If political agitation is conceived of as the means to achieve the church’s mission, failing to engage in it is ineffectual at best; at worst, it shirks a Christian duty. Getting the mission right, however, leads naturally to the proper method. If the goal is not the transformation of society but moving people out from the world and into God’s nation, then it is clear that utilizing the government is not a legitimate means. Instead, the church acts as a visible witness, manifesting to the world the alternative offered by God’s people. We are called to live holy lives, just as God is holy, performing good works that others might see God reflected in our community and be led themselves to glorify God.

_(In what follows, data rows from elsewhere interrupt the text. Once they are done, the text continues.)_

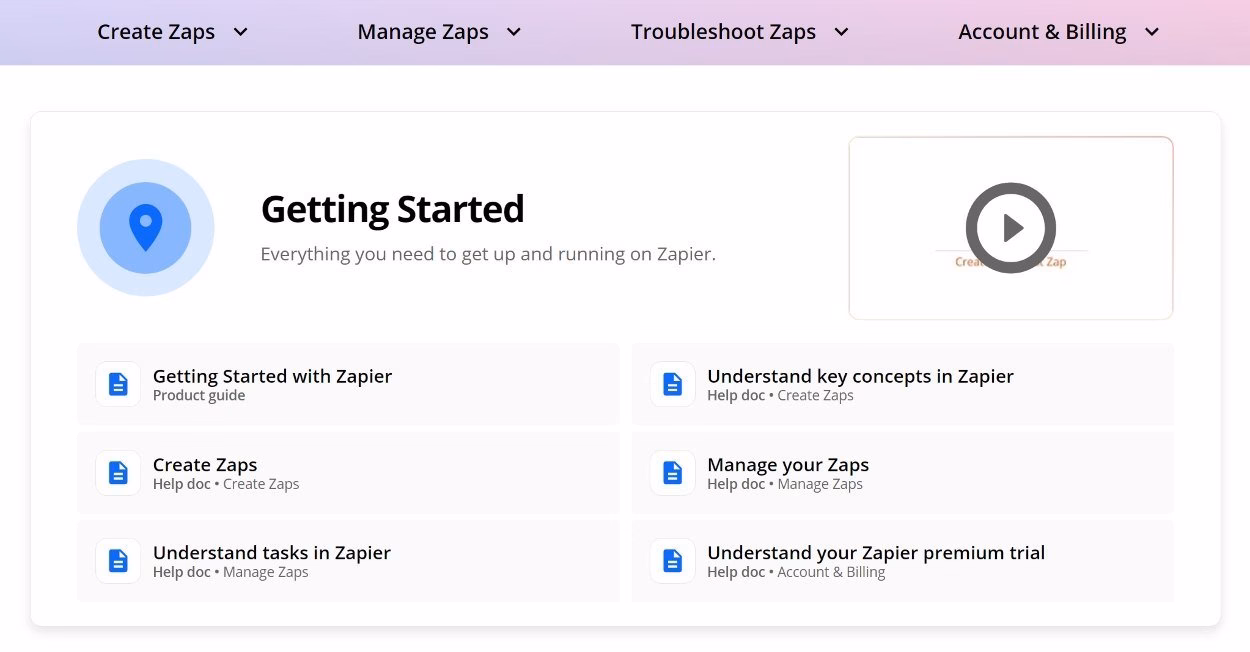Play the Getting Started intro video
The width and height of the screenshot is (1250, 652).
(1010, 228)
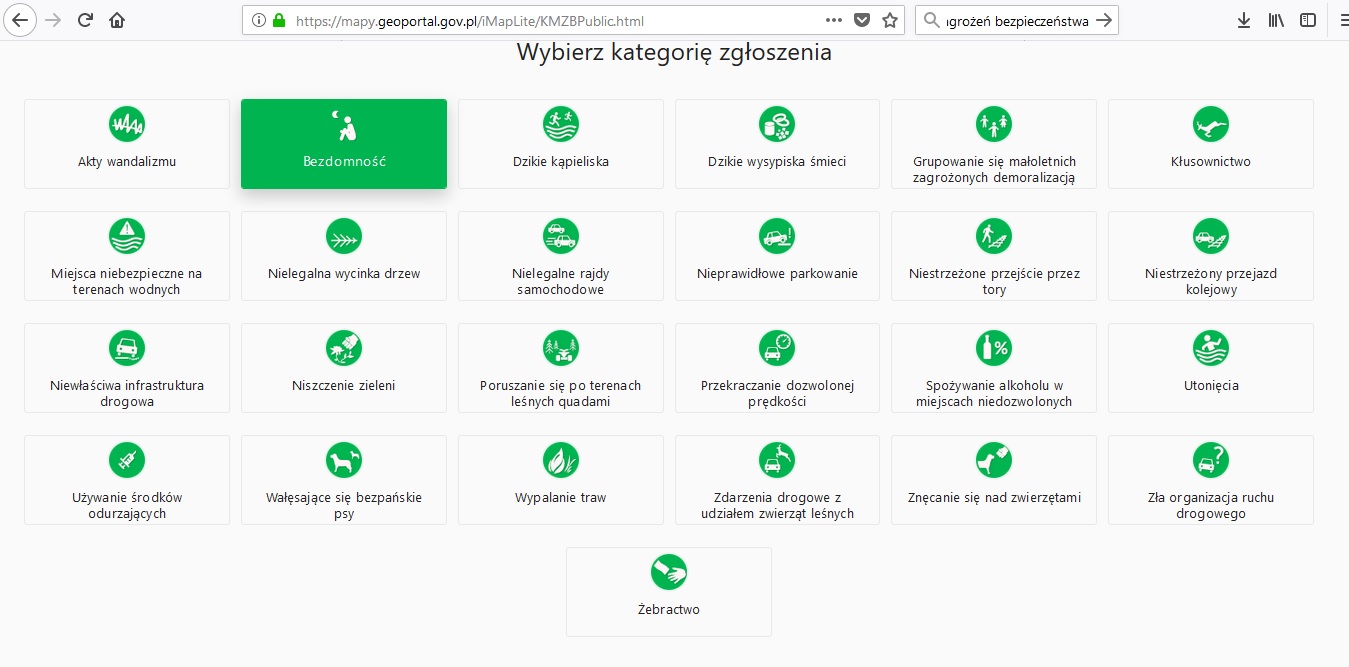The image size is (1349, 667).
Task: Click the Wałęsające się bezpańskie psy icon
Action: tap(344, 460)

On the other hand, this orientation makes the opposite extreme of complete withdrawal from the world unthinkable. Jesus talks about his people as “salt” and “light” in the Sermon on the Mount. Failing to be a living witness in the word is to hide the light under a bushel, to keep the salt in the cellar. A monastic separatism is incompatible with being a visible alternative community. But in conflating Christian duty with political activism, rejecting such methods is implicitly viewed as a rejection of encountering the world by those on both sides of the divide. The resultant tendency sees working through the state to influence society or turning inward and abandoning it as the only two potential strategies.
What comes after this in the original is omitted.